Soutien à la CPI
Dans le cadre de célébrations pour le 76e anniversaire d'Israël et les 75 ans des relations franco-israéliennes, le ministre français des Affaires étrangères, Stéphane Séjourné, était invité, mardi, à une soirée organisée par l'ambassade d'Israël à Paris, avec notamment la présence de son homologue israélien, Israël Katz.
Mais cette soirée, prévue pour se dérouler dans une atmosphère cordiale et diplomatique, avait été planifiée avant la demande, lundi, par le procureur de la CPI d’un mandat d'arrêt contre le Premier ministre israélien, Benyamin Netanyahu, et son ministre de la Défense, Yoav Galant.
Immédiatement, la France avait affirmé soutenir la décision de la Cour, “son indépendance, et la lutte contre l'impunité dans toutes les situations”. Ce qui a provoqué l’ire du ministre israélien, le soir même.
Après l’introduction de l'ambassadeur israélien à Paris, Joshua Zarka, accueilli avec calme par l'assistance, l’atmosphère change rapidement lorsque Stéphane Séjourné monte à la tribune pour prendre la parole.
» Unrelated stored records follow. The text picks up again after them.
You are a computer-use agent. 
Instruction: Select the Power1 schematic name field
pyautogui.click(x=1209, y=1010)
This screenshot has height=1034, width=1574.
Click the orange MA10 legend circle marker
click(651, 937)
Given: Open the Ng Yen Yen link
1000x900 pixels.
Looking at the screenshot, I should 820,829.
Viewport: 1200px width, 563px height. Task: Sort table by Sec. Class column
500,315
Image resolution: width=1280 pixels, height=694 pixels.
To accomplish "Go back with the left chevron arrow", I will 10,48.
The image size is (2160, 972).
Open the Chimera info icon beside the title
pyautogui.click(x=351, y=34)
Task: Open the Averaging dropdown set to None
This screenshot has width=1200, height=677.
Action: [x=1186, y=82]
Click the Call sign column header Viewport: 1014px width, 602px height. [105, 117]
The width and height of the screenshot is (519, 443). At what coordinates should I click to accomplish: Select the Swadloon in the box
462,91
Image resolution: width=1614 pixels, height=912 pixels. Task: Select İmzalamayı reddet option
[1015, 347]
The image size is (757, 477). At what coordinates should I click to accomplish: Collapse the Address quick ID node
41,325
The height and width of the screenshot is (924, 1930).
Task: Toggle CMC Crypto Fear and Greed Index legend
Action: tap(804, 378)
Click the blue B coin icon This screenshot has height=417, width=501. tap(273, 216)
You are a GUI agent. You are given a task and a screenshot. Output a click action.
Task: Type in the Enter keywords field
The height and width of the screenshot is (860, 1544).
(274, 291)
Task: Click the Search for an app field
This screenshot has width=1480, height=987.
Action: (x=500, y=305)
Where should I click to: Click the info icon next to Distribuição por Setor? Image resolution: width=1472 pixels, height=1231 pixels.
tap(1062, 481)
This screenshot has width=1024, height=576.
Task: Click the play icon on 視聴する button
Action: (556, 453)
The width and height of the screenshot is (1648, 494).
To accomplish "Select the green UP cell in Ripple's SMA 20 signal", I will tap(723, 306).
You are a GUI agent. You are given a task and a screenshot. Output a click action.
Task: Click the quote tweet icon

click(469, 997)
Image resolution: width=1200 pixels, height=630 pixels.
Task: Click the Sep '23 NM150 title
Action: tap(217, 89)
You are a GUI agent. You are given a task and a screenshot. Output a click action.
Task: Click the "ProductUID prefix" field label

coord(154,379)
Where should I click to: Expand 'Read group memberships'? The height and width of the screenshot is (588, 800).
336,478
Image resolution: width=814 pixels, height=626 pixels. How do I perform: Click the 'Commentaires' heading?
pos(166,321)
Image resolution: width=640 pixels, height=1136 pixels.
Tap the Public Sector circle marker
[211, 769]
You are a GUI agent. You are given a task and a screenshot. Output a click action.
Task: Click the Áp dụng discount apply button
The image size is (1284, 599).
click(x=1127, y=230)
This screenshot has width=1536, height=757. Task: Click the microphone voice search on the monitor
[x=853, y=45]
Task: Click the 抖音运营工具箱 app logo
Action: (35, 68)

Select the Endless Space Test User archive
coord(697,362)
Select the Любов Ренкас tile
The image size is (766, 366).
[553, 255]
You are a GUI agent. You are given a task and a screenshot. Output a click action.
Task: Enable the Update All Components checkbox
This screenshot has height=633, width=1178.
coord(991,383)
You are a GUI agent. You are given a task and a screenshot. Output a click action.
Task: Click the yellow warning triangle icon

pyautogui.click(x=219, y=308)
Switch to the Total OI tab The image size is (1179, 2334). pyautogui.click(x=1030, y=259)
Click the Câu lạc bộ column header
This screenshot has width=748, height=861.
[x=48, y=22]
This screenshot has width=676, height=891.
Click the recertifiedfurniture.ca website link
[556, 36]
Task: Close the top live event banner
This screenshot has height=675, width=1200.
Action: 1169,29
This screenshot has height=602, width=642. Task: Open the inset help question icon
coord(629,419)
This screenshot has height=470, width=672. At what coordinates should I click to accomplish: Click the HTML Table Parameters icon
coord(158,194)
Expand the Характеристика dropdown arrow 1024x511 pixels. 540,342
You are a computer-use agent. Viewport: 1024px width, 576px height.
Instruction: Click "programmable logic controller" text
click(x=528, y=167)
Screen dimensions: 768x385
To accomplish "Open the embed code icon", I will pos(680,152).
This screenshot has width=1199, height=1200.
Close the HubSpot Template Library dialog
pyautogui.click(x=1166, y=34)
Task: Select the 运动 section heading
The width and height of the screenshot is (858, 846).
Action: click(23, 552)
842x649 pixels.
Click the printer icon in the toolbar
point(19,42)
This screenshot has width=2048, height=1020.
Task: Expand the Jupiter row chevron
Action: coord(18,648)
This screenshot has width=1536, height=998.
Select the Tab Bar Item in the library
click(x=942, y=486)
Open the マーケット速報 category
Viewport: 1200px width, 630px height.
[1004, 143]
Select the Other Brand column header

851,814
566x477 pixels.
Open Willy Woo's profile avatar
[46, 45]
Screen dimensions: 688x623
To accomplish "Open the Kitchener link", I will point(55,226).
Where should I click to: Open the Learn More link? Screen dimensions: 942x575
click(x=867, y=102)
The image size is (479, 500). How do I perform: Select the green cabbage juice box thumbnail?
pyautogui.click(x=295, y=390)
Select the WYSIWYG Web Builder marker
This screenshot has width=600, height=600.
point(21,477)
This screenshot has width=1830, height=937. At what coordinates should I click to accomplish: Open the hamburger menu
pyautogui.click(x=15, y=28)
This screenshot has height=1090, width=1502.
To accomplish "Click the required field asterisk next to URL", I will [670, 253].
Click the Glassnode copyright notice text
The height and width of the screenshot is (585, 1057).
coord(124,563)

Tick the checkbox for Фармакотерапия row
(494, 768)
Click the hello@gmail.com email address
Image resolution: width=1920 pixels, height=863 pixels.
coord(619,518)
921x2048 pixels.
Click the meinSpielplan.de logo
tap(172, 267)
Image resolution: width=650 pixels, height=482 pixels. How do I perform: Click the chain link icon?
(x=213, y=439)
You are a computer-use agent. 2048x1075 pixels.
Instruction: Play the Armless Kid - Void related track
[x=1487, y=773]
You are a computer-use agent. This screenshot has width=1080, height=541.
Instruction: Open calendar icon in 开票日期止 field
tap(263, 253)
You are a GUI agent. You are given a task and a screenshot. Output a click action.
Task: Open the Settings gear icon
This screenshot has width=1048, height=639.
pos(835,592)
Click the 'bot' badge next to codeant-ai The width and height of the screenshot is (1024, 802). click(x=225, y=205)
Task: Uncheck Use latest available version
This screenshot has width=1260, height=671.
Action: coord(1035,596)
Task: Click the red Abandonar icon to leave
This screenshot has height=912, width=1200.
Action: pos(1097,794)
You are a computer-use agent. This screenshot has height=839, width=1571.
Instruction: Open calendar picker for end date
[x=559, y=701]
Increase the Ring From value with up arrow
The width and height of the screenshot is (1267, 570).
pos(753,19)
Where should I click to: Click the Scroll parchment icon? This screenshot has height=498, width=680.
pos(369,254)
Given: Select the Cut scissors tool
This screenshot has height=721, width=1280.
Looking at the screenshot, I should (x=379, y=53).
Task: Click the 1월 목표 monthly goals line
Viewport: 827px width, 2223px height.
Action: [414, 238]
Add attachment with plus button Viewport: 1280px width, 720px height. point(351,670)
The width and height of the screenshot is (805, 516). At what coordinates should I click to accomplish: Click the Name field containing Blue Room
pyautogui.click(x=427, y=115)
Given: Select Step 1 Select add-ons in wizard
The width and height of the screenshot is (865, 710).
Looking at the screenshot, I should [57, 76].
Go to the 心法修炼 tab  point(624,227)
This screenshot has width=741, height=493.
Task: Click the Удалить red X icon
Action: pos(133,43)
"Manière peu diplomatique”
Dès le début de son discours, un vacarme de mécontentement se fait entendre et Stéphane Séjourné sent rapidement la montée de l'hostilité dans la salle à son égard, perturbant ainsi son allocution.
Selon des journalistes de l’Express, deux femmes présentes se retournent et écoutent le discours du ministre français dos à la tribune, en signe de protestation.
Malgré ses tentatives de rassurer l'assemblée en réaffirmant le soutien de la France à Israël, Séjourné s'arrête quand il perçoit un brouhaha de plus en plus croissant et demande : "Vous ne m'entendez pas ?”.
Des rires accompagnés de railleries envahissent la salle, quand plusieurs personnes lui lancent : "Si, et c'est bien ça le problème…”
Après un discours bref et perturbé, Séjourné a cédé la tribune à Israël Katz. Le ministre israélien a immédiatement attaqué la décision de la CPI, qualifiant la demande de mandats d'arrêt de "scandaleuse" et “d’attaque frontale effrénée contre les victimes du 7 octobre”.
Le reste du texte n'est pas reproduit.